** WHAT YOU NEED TO DO **
Copy the following lines from the records verbatim: everything from the line containing "Given: Expand the Active status dropdown" down to the line containing "pos(44,110)", both included.

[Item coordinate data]
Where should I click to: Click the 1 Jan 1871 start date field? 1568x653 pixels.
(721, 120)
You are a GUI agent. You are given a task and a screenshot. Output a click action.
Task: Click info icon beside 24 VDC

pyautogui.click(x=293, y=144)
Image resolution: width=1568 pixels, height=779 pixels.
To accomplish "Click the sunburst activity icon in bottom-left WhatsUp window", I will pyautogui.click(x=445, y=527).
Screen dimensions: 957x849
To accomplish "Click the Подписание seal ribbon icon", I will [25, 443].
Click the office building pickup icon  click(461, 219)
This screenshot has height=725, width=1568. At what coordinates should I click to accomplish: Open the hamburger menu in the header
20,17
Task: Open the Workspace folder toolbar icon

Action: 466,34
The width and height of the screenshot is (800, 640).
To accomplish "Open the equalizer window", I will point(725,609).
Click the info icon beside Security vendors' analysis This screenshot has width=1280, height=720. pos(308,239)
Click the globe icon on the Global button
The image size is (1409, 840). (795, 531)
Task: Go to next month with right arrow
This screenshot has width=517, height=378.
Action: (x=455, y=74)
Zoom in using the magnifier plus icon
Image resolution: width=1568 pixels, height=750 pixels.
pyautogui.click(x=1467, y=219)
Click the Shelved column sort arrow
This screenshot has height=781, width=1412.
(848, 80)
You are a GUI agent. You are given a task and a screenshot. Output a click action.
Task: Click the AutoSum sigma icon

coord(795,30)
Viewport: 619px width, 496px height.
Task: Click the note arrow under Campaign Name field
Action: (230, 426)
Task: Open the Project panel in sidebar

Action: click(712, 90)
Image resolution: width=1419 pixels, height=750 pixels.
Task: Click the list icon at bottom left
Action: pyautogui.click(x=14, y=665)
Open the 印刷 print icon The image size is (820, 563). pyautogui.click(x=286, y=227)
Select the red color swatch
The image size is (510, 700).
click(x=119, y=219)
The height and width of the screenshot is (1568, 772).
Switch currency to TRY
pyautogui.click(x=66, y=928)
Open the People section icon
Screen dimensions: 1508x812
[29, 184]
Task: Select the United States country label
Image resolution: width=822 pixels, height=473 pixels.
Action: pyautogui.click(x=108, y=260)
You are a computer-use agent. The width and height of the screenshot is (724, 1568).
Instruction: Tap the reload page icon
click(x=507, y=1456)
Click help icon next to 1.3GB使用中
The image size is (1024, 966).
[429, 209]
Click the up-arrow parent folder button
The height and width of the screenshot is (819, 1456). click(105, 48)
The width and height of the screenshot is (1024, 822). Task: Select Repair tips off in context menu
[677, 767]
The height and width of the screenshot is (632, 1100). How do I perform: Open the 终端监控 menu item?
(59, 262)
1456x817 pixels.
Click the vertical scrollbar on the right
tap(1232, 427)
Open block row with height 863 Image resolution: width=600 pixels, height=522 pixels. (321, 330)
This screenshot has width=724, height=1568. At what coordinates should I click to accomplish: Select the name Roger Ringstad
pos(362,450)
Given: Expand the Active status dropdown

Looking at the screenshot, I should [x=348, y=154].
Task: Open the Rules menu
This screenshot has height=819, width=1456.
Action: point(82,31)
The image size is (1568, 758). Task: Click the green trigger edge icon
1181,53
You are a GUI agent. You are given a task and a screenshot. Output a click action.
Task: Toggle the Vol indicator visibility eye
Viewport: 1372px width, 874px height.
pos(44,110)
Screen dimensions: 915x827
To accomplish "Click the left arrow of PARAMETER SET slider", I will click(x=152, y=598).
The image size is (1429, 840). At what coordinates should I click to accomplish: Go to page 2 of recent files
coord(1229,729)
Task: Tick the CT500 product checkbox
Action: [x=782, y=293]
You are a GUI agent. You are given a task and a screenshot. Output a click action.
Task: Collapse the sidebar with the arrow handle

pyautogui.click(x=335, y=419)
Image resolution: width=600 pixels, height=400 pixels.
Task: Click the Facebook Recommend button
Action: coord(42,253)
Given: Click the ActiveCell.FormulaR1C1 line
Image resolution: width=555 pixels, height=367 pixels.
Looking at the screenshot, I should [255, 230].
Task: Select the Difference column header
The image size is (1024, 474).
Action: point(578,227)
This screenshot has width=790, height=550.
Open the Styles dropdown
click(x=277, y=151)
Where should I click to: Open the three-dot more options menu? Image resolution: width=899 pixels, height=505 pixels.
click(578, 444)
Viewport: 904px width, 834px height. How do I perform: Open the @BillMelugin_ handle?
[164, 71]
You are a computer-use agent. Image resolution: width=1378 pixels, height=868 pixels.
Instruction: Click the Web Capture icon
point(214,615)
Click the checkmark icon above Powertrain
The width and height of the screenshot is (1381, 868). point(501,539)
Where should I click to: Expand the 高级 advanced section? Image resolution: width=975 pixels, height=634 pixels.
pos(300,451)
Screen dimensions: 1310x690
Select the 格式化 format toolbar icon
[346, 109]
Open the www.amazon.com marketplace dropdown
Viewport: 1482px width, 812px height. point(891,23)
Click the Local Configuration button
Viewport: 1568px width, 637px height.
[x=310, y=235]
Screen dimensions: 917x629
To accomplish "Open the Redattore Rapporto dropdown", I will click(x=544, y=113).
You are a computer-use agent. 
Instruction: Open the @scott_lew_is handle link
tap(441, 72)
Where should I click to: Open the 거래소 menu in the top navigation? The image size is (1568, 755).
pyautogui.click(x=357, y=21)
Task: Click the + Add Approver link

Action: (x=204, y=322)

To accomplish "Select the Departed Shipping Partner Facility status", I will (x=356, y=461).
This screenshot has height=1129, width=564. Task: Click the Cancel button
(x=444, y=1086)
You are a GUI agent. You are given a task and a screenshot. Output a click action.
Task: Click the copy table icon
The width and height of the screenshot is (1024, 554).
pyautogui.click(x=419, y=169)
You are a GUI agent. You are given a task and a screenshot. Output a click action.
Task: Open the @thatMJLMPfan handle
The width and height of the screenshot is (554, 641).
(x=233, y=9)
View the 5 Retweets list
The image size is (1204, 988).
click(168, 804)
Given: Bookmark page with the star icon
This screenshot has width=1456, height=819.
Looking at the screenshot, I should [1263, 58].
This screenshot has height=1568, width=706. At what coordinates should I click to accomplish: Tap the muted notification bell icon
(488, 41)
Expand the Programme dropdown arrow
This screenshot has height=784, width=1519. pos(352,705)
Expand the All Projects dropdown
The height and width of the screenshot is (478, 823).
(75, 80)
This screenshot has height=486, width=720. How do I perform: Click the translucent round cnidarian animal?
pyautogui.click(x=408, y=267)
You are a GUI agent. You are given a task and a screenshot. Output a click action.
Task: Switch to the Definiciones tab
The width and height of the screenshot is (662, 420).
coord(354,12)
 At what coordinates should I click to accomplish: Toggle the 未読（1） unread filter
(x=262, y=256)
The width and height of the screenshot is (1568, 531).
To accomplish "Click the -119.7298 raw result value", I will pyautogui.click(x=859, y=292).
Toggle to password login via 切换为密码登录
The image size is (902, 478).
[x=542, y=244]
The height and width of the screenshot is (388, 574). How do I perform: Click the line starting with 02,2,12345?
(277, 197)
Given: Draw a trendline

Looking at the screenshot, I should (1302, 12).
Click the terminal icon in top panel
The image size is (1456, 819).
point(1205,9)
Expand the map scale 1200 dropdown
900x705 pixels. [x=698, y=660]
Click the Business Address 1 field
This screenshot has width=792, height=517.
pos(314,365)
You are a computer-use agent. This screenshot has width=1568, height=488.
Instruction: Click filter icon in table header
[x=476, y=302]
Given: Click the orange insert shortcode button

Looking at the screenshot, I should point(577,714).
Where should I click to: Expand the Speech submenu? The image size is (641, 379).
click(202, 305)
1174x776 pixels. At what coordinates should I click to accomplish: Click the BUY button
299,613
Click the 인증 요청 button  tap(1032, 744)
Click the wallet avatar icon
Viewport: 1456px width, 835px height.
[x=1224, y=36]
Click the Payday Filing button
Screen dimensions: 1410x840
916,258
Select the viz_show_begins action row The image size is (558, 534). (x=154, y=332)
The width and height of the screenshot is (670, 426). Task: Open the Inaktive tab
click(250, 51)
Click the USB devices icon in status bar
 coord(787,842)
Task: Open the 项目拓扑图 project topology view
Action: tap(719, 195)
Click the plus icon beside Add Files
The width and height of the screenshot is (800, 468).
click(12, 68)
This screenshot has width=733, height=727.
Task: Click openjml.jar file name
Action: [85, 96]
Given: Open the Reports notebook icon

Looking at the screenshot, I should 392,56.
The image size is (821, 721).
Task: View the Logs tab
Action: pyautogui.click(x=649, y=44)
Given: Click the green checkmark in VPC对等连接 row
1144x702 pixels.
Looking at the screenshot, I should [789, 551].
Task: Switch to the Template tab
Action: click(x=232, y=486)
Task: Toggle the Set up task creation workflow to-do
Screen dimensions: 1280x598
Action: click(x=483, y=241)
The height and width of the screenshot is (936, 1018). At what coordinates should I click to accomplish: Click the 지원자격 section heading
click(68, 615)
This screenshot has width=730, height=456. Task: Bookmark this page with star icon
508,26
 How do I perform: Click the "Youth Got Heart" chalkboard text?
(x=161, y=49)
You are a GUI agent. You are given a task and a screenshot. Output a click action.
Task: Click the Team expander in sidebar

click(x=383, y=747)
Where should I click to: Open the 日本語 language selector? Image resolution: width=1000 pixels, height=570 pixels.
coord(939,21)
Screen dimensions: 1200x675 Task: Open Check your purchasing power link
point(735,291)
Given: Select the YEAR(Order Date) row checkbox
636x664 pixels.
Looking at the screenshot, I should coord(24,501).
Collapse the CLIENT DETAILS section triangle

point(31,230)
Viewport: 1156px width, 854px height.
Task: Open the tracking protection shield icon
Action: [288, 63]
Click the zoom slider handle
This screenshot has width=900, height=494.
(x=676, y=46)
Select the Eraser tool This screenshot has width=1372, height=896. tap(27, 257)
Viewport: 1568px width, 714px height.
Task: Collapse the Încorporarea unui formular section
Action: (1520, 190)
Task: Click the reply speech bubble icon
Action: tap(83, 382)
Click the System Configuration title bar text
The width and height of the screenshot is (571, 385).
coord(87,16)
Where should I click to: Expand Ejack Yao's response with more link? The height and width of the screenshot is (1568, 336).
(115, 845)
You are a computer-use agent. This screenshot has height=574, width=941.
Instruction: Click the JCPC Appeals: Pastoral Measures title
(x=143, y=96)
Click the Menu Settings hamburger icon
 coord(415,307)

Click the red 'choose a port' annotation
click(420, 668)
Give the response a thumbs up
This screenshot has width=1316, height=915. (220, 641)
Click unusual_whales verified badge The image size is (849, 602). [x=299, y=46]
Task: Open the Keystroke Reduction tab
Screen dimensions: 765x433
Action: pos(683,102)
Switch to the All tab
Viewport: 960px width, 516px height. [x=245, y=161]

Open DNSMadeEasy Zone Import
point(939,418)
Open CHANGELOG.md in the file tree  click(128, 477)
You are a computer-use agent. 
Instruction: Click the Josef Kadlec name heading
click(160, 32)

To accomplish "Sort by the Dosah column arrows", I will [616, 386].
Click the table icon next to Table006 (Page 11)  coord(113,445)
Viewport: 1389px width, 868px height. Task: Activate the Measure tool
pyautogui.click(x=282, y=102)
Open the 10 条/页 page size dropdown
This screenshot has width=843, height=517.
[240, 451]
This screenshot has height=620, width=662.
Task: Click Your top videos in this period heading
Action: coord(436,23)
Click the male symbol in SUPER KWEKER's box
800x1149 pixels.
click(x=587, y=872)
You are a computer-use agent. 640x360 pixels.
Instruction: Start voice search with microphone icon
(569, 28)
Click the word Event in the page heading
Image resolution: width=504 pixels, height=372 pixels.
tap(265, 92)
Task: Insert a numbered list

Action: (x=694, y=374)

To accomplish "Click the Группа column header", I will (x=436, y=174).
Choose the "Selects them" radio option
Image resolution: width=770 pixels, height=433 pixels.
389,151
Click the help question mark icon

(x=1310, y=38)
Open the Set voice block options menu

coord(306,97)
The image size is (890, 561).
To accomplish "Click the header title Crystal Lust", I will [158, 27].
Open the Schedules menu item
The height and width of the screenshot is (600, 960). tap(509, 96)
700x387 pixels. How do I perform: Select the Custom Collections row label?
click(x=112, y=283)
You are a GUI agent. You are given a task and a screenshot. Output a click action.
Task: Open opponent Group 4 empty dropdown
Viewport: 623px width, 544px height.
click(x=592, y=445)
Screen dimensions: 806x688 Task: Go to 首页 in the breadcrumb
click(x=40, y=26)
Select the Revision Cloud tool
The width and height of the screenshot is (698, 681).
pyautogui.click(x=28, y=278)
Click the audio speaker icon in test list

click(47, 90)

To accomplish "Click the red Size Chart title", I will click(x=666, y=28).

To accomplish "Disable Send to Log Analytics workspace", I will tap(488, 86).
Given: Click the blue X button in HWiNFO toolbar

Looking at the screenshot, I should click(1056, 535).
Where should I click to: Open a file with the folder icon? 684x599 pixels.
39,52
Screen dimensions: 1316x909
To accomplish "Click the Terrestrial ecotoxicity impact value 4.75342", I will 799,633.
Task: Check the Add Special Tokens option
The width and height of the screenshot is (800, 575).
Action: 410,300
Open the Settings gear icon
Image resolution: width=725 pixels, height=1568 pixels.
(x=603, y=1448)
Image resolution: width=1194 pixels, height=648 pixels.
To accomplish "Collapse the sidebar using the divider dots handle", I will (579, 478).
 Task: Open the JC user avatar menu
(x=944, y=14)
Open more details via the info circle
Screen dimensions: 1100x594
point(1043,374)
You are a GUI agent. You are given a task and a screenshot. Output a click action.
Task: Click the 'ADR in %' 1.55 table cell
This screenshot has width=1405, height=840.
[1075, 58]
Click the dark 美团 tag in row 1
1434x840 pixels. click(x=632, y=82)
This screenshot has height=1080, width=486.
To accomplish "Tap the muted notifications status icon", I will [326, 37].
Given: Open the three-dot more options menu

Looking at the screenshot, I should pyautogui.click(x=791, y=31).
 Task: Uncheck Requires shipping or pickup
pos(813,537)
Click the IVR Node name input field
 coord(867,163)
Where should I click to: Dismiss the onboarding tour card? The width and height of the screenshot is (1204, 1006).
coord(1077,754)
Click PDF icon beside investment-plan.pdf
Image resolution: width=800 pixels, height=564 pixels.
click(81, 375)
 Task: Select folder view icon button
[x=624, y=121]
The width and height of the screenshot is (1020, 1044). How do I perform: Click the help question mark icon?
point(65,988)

** ANSWER FOR THE TASK **
Given: Expand the Active status dropdown

Looking at the screenshot, I should [x=348, y=154].
Task: Open the Rules menu
This screenshot has height=819, width=1456.
Action: point(82,31)
The image size is (1568, 758). Task: Click the green trigger edge icon
1181,53
You are a GUI agent. You are given a task and a screenshot. Output a click action.
Task: Toggle the Vol indicator visibility eye
Viewport: 1372px width, 874px height.
pos(44,110)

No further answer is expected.